_Given request 1_
Decide whether each statement below agrees with the passage on roads and streets, answering yes or no and quoting the words of the passage that settle it: (a) a railroad has frontage railroads; (b) the value of a street is most accurately measured by the financial productivity of the land next to it; (c) railroad companies carried out extensive development work when establishing communities.
_Given request 2_
Revise everything from "A railroad, again, is" down to "the rail line." in the passage on roads and streets, putting "settlers" in place of "pioneers".

_Text section_
<<<<

Road: A high-speed connection between two places
Street: A platform for building community wealth
Think of a modern road as a replacement of the railroad, which, as its name suggests, is a road on rails. A railroad does not have frontage railroads or drive-through railroads. That would obviously be silly. For a railroad, a passenger gets on at one place and off at another, with the road providing a high-speed connection between those two places.
A road creates the greatest value by providing the fastest connection between two places that people want to be. This is done by limiting things that slow down traffic along the road. For a railroad, that means reducing the number of stops, the amount of merging traffic, and congestion along the route. For automobile roads, the concept is the same. The higher the sustained speed, the lower the travel time and the greater the value provided by the road.
While roads connect places, streets are the framework for building a place. Streets provide the greatest value when they create places that people want to be. When people choose to buy land, build something on it, and then maintain and improve what is built over time, they are building measurable wealth within the community. The most accurate measurement for the value of a street is the financial productivity of the land adjacent to it — how much value is created per acre of land that abuts the street?
The tension between achieving mobility and providing access in the current model is rightly replaced with the tension of either building a productive place or connecting productive places. This is a financial constraint more than anything else because the wealth created on the community's framework of streets is what must be tapped to pay for building and maintaining both the streets and the roads.
A railroad, again, is the easiest way to think of this system. During westward expansion, major railroad companies established cities along their train routes. They would do minimal development work to establish the community, mostly laying out the network of streets and establishing lots along them. The railroad company would then sell the lots to pioneers, builders, and speculators, who would pay a premium because of the presence of the railroad and the exclusiveness of being located near one of the stops. The profit from improving the land is what the railroad company used to cover the cost of the rail line.

>>>>

_Data segment_
<<<<

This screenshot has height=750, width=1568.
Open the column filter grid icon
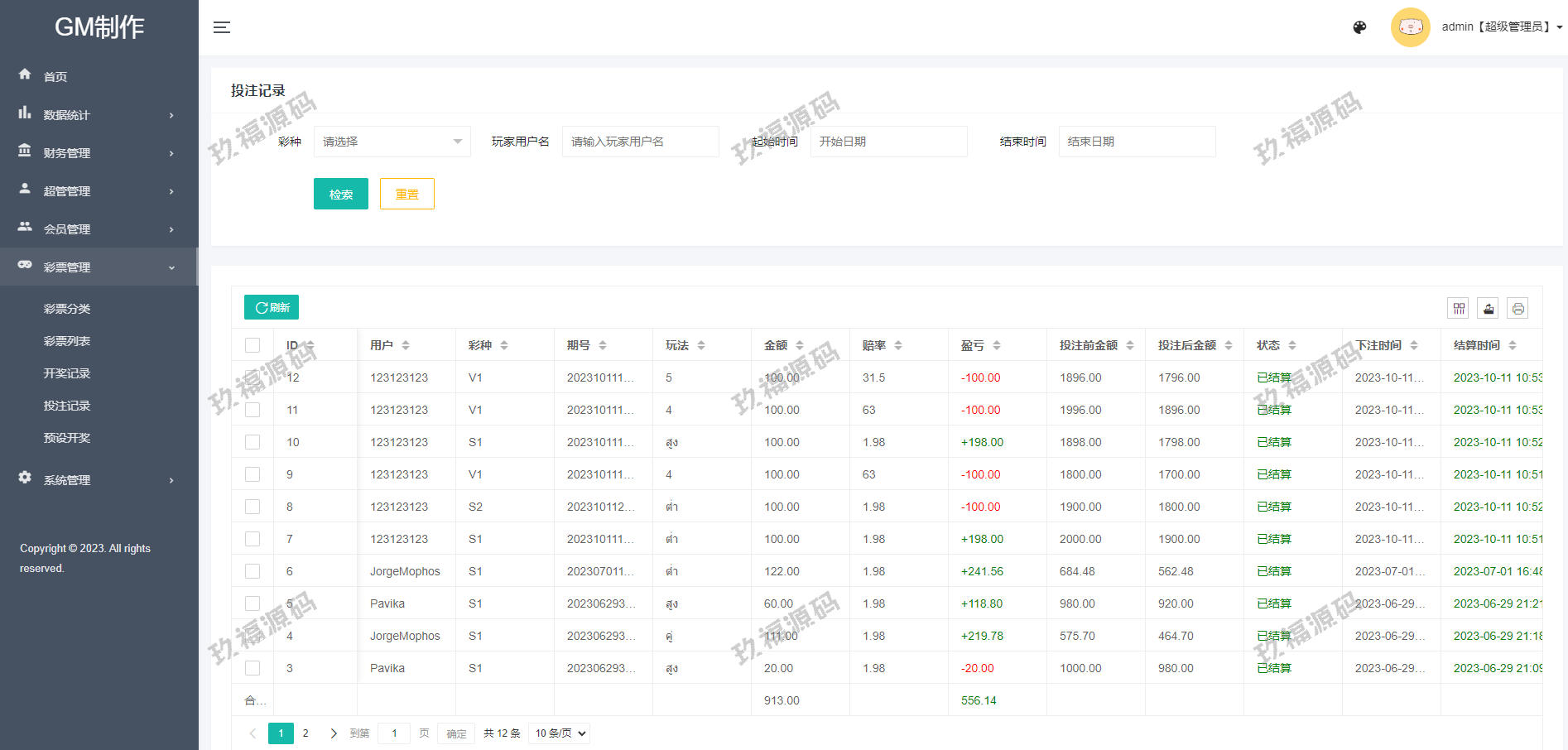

>>>>

_Expected output 1_
(a) No: "A railroad does not have frontage railroads or drive-through railroads."
(b) Yes: "The most accurate measurement for the value of a street is the financial productivity of the land adjacent to it"
(c) No: "They would do minimal development work to establish the community"

_Expected output 2_
A railroad, again, is the easiest way to think of this system. During westward expansion, major railroad companies established cities along their train routes. They would do minimal development work to establish the community, mostly laying out the network of streets and establishing lots along them. The railroad company would then sell the lots to settlers, builders, and speculators, who would pay a premium because of the presence of the railroad and the exclusiveness of being located near one of the stops. The profit from improving the land is what the railroad company used to cover the cost of the rail line.